* SUPPLIED PASSAGE
BEGIN

Sift flour into a bowl, break the egg into it and beat it as you gradually add the rest of the ingredients including the seasoning, you want some air in the mix.

Put a little dripping in your roasting dish and heat in the oven, you want that really hot, take out, give one last little beating to the mixture and pour into the dish. Do not overfill, about halfway up the dish should do fine.

Leave for about 25/30 mins to let your puddings rise and turn crisp and golden. Serve as soon as possible because they lose their crunchiness if they hang around too long.

 

Gravy

You will need :-

Juices from the roasted joint (skimmed of excess fat)

Plain flour – 1 tablespoon

Gravy browning (liquid or powder – definitely not granules) – 1 table spoon

French mustard – 1 teaspoon (you can experiment with other mustard, Dijon perhaps)

Water, from the potatoes and vegetables is good, (you can be even more adventurous and use dry cider, red wine or stock etc.)*

A good quality, thick bottomed, roasting dish, or cast-iron gratin dish.

To put it together:-

Take joint out of the oven and put meat aside to rest.

Tilt roasting dish to allow juices to pool at one corner, scrape all the bits from around the dish with a wooden spoon, skim excess fat with a tablespoon.

END

* DIRECTIVE 1
Extract the portion of the Yorkshire pudding and gravy recipe starting at "French mustard –" and ending at "aside to rest.".
* DIRECTIVE 2
Continue the Yorkshire pudding and gravy recipe, picking up after its final sentence.
The listing is not needed for any of this work.

* SUPPLIED ENTRIES

BEGIN

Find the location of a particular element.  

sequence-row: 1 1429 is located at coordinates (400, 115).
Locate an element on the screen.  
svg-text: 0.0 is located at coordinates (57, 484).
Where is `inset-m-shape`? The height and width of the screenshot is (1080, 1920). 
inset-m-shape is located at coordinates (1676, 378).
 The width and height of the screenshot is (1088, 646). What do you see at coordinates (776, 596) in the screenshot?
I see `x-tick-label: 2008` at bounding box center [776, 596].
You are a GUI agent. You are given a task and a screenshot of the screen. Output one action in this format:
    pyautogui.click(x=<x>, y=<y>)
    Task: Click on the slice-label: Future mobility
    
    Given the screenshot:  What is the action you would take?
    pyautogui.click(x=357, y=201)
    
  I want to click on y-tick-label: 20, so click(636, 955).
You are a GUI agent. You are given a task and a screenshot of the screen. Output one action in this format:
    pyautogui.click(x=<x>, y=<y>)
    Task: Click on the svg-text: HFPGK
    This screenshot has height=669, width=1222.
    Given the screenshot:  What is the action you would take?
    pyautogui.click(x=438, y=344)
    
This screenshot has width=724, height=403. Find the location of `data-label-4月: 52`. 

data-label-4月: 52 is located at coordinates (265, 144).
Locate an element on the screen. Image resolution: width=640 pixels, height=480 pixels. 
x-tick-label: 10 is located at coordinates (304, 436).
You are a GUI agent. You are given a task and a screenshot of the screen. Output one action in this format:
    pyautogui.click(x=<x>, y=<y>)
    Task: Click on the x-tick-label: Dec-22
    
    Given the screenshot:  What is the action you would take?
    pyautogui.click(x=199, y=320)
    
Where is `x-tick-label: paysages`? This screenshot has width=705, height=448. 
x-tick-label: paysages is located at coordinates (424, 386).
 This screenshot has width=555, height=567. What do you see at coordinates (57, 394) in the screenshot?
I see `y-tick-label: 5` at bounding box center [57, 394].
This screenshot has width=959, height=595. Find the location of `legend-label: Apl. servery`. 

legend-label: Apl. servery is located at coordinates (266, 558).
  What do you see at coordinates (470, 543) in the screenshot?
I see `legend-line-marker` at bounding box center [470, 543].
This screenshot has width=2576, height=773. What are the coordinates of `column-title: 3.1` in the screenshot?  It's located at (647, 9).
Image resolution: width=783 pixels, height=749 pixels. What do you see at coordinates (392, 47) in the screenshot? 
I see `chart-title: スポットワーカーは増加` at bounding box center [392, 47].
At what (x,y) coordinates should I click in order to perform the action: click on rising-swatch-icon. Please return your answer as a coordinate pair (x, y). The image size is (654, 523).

END

* WRITTEN RESPONSE 1
French mustard – 1 teaspoon (you can experiment with other mustard, Dijon perhaps)

Water, from the potatoes and vegetables is good, (you can be even more adventurous and use dry cider, red wine or stock etc.)*

A good quality, thick bottomed, roasting dish, or cast-iron gratin dish.

To put it together:-

Take joint out of the oven and put meat aside to rest.

* WRITTEN RESPONSE 2
Place roasting tin over direct heat (fairly low) and, as the juices start to sizzle, add flour, gravy browning and some liquid vigorously whisking (I like to use a whisk but a wooden spoon will be just as effective) as you do to produce a smooth paste, gradually add some more liquid and the French mustard, and stir all over the base of the pan in circular movements. Keep adding liquid until you have the require thickness, if you have added too much liquid, simply allow to simmer along to reduce the sauce which will thicken it again. Taste and season as required.

Transfer to a warmed gravy boat and serve.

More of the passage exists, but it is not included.